Data manipulation#
Inspecting#
Inspect or partially load a file without reading the count matrix:
Accessing the pieces#
# the count matrix (sparse, cells × genes)
sc.X
# cell/gene metadata (polars DataFrames)
sc.obs
sc.var
# one column (a polars Series)
sc.obs['cell_type']
# cell barcodes/gene names (first columns of obs/var)
sc.obs_names
sc.var_names
# one gene across cells/one cell across genes (as a dense 1D array)
sc.gene('MALAT1')
sc.cell(sc.obs_names[0])
# pipeline outputs (after PCA/clustering; see Basic Workflow)
sc.obsm['pca'] # principal components (NumPy array)
sc.obsp['shared_neighbors'] # cell–cell graph (sparse)
sc.uns['QCed'] # pipeline flags
Subsetting by cells or genes#
By metadata:
# filter to one condition
sc = sc.filter_obs(pl.col('cell_type') == 'CD14 Mono')
# a shorthand version of the above
sc = sc.filter_obs(cell_type='CD14 Mono')
# filter to multiple conditions
sc = sc.filter_obs(pl.col('cytokine').is_in(['IFN-gamma', 'PBS']))
# apply multiple filters at once
sc = sc.filter_obs(treatment='PBS', cell_type='CD14 Mono')
# filter genes
sc = sc.filter_var(pl.col('n_cells') > 100)

**Records shown:**
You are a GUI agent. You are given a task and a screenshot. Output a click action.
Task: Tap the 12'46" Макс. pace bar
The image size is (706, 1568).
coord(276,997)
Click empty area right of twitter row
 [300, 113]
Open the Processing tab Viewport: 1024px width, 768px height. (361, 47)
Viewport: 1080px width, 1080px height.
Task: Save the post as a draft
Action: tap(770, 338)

--

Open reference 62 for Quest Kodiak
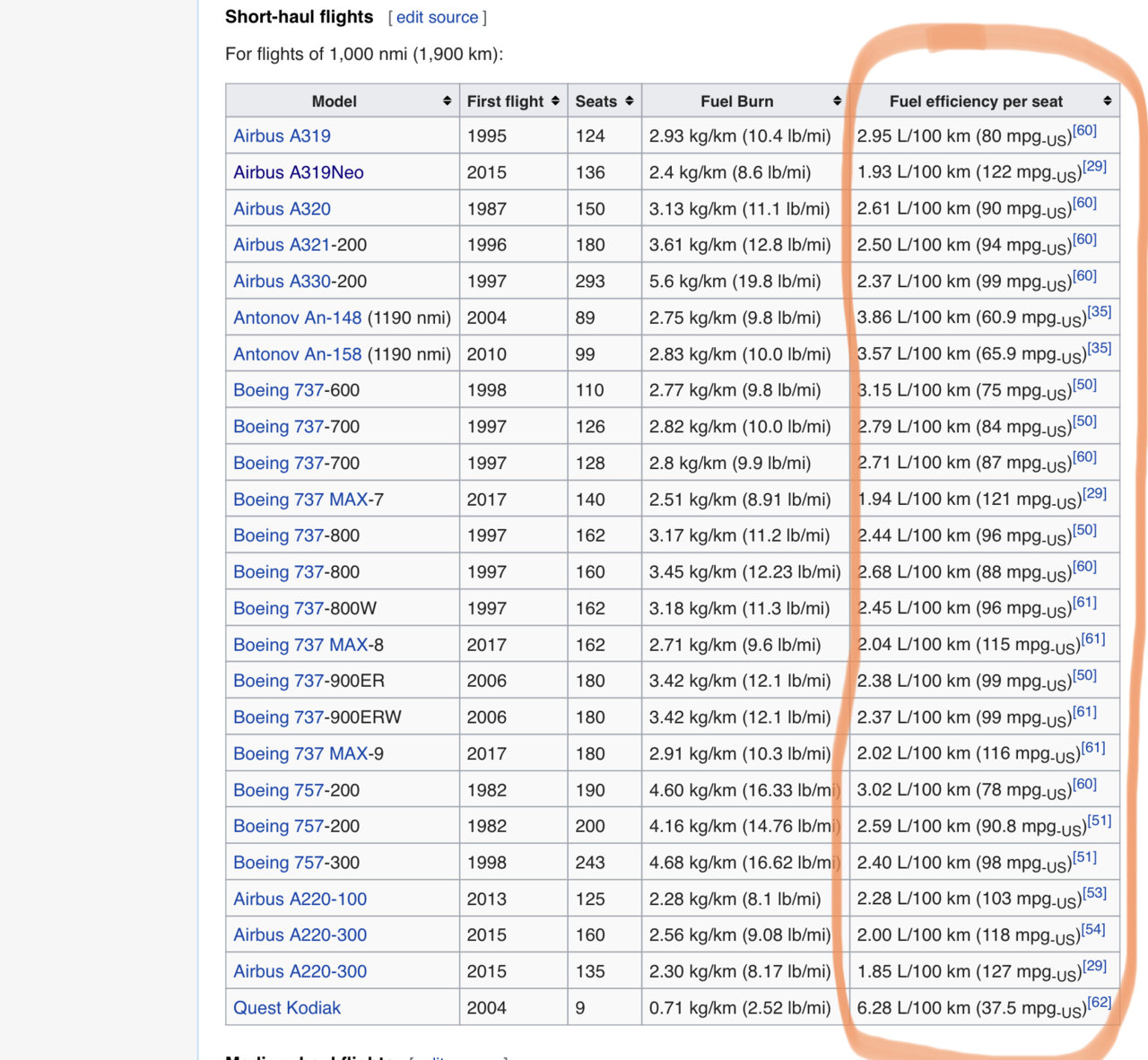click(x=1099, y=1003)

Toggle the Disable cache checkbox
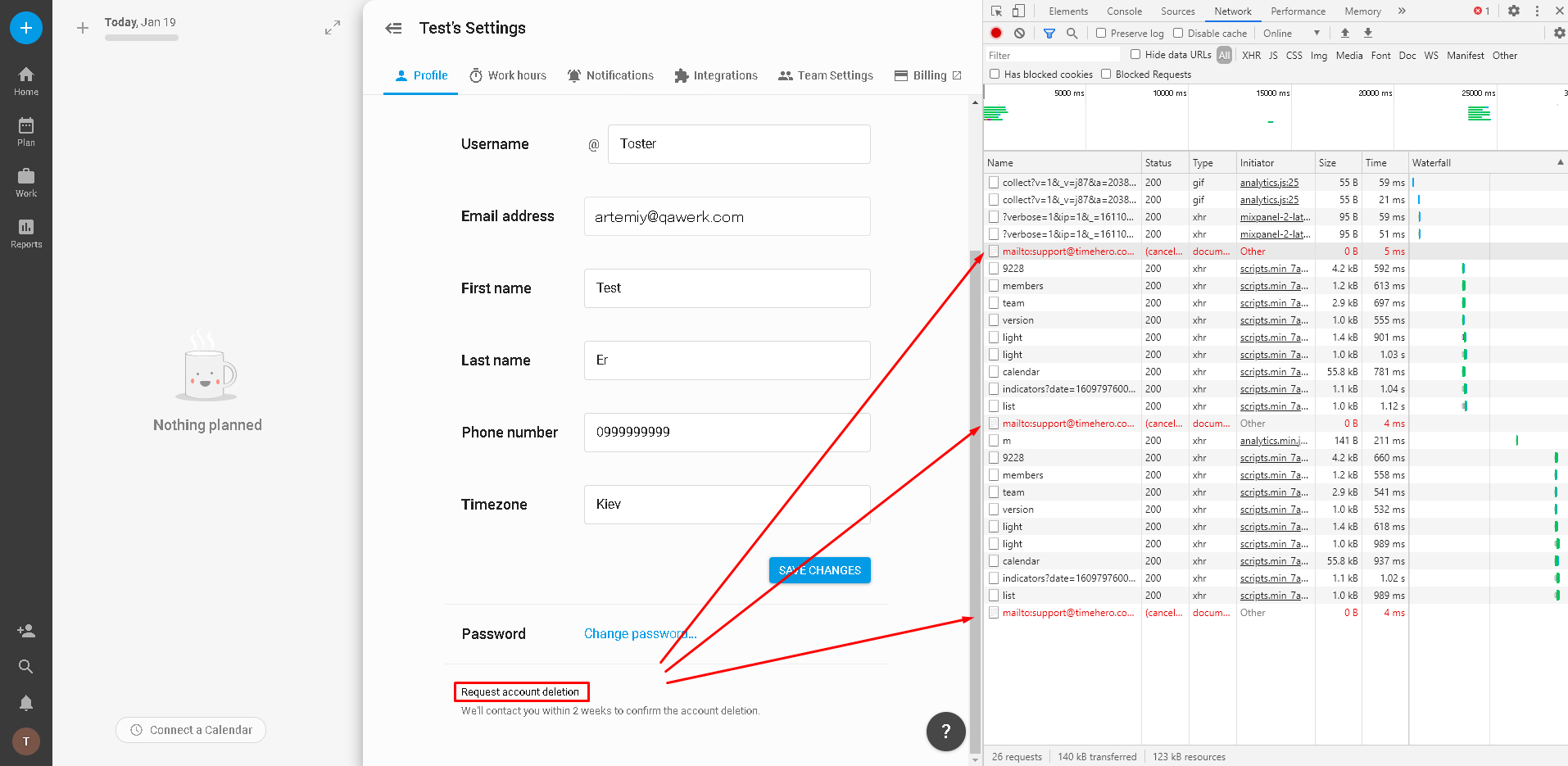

---

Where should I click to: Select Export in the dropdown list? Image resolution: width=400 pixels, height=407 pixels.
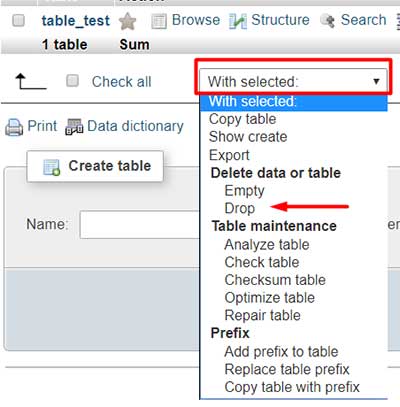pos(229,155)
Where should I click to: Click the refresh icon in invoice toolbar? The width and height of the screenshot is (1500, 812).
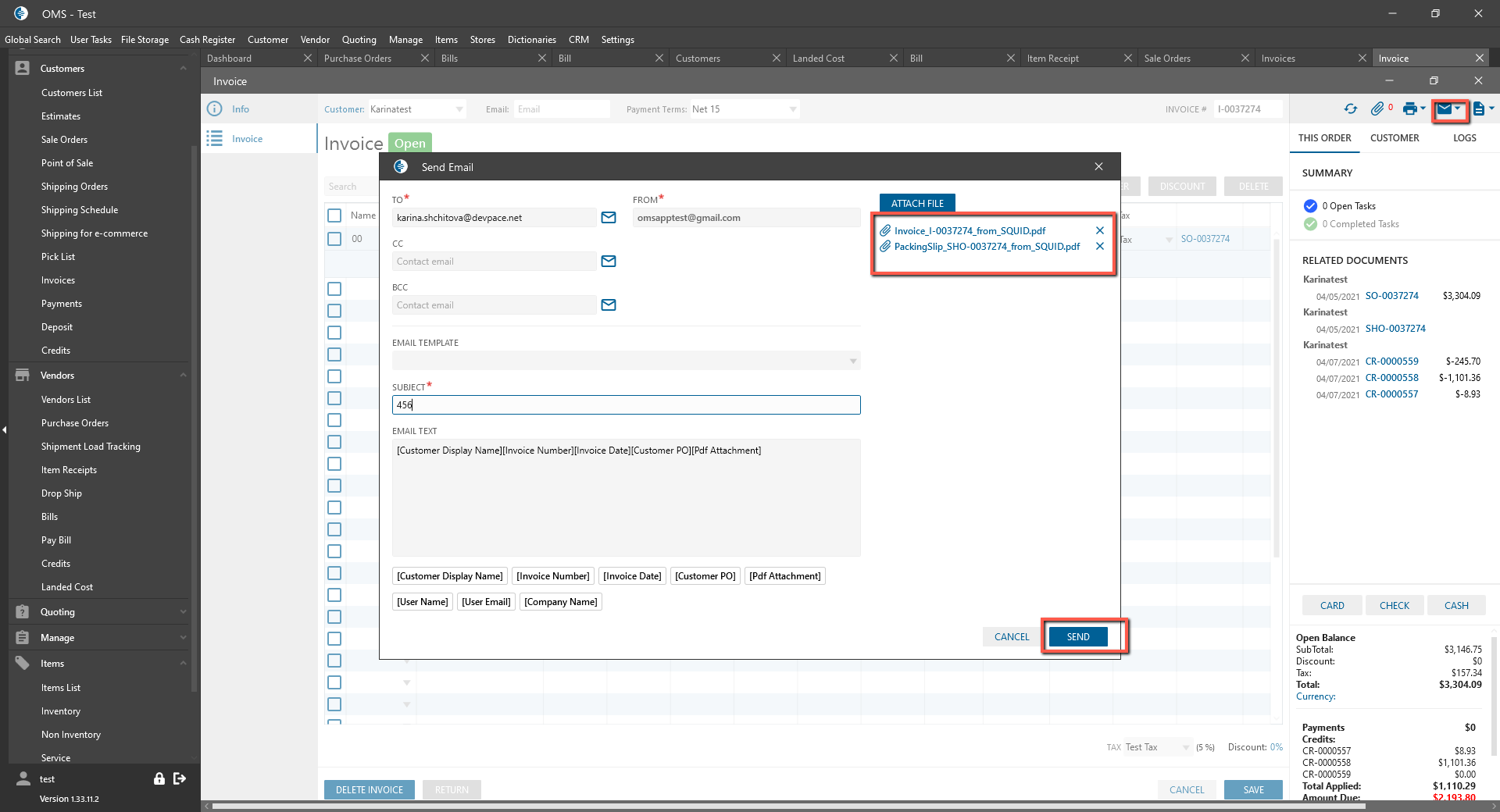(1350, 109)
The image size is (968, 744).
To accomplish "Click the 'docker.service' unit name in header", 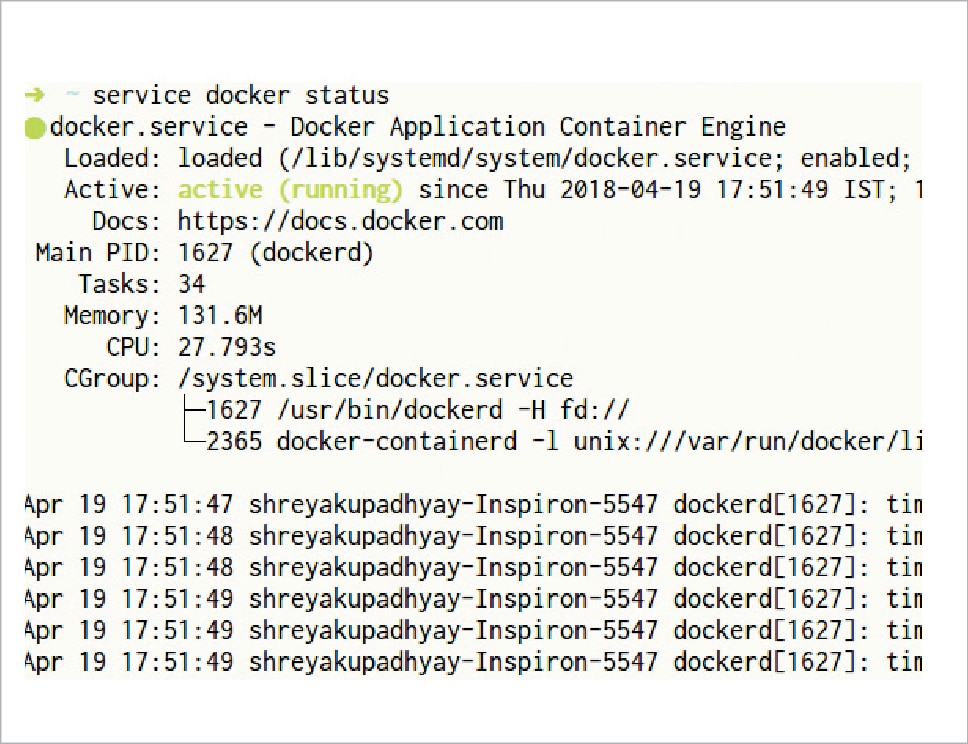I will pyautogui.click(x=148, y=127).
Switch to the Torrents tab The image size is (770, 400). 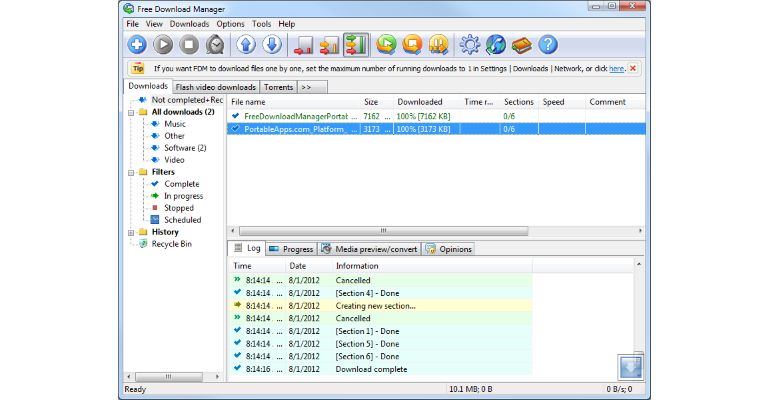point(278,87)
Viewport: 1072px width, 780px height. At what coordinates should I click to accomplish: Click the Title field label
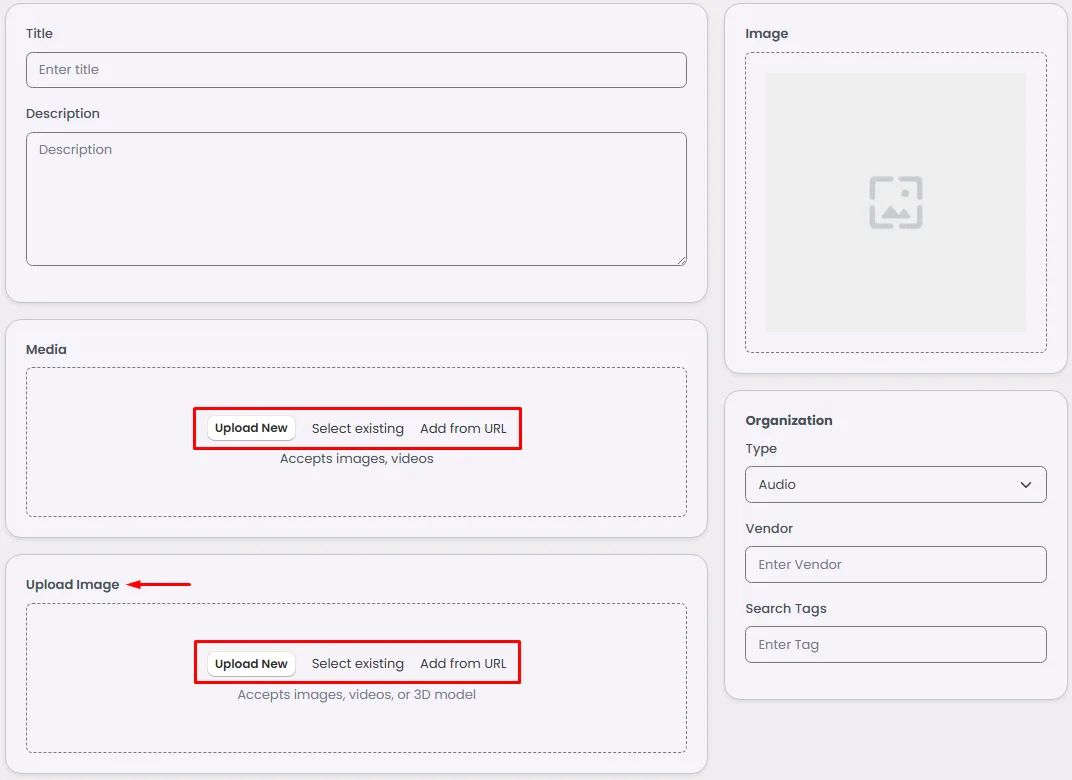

**Questions to answer:**
[1] Please rewrite the data manipulation section from "# filter to multiple" to "sc.filter_var(pl.col('n_cells') > 100)", replacing "PBS" with "LPS".
[2] Answer these questions from the data manipulation section:
(a) What kind of objects hold the cell and gene metadata?
(b) What does sc.obsm['pca'] contain?
(c) Which method is used to filter genes?
[3] Continue the data manipulation section from its last line.
None of the records are needed for what comes next.

**Results:**
[1]
# filter to multiple conditions
sc = sc.filter_obs(pl.col('cytokine').is_in(['IFN-gamma', 'LPS']))
# apply multiple filters at once
sc = sc.filter_obs(treatment='LPS', cell_type='CD14 Mono')
# filter genes
sc = sc.filter_var(pl.col('n_cells') > 100)

[2]
(a) Polars DataFrames.
(b) Principal components, as a NumPy array.
(c) sc.filter_var.

[3]
By position or name:
# subset by position/by barcode, for all genes
sc[0]
sc[sc.obs_names[0]]
# subset to one/several genes, for all cells
sc[:, 'MALAT1']
sc[:, ['CD3D', 'CD8A', 'MS4A1']]
# subset to the first 1000 cells
sc[:1000]
# subset based on a Boolean mask of cells;
# this particular example is equivalent to
# sc = sc.filter_obs(cell_type='CD14 Mono')
sc[sc.obs['cell_type'] == 'CD14 Mono']
Split or sample (split_by_var/subsample_var do the same for genes):
# split into a dictionary of datasets, one per unique value of the 'treatment' column
parts = sc.split_by_obs('treatment')
# subsample to 10k random cells
sc = sc.subsample_obs(n=10_000)
# subsample to 10% of each cell type
sc = sc.subsample_obs(fraction=0.1, by_column='cell_type')
Editing metadata#
# add or overwrite a column from an expression
sc = sc.with_columns_obs(
stimulated=pl.col('treatment') == 'cytokine')
# add a multi-branch column
sc = sc.with_columns_obs(
lineage=pl.when(pl.col('cell_type').cast(str).str.contains('Mono|DC'))
.then(pl.lit('myeloid'))
.otherwise(pl.lit('lymphoid')))
# rename/drop/select/cast columns
sc = sc.rename_obs({'treatment': 'group'})
sc = sc.drop_obs('cytokine')
sc = sc.select_obs('cell_type', 'sample') # keeps obs_names automatically
sc = sc.cast_obs({'donor': str})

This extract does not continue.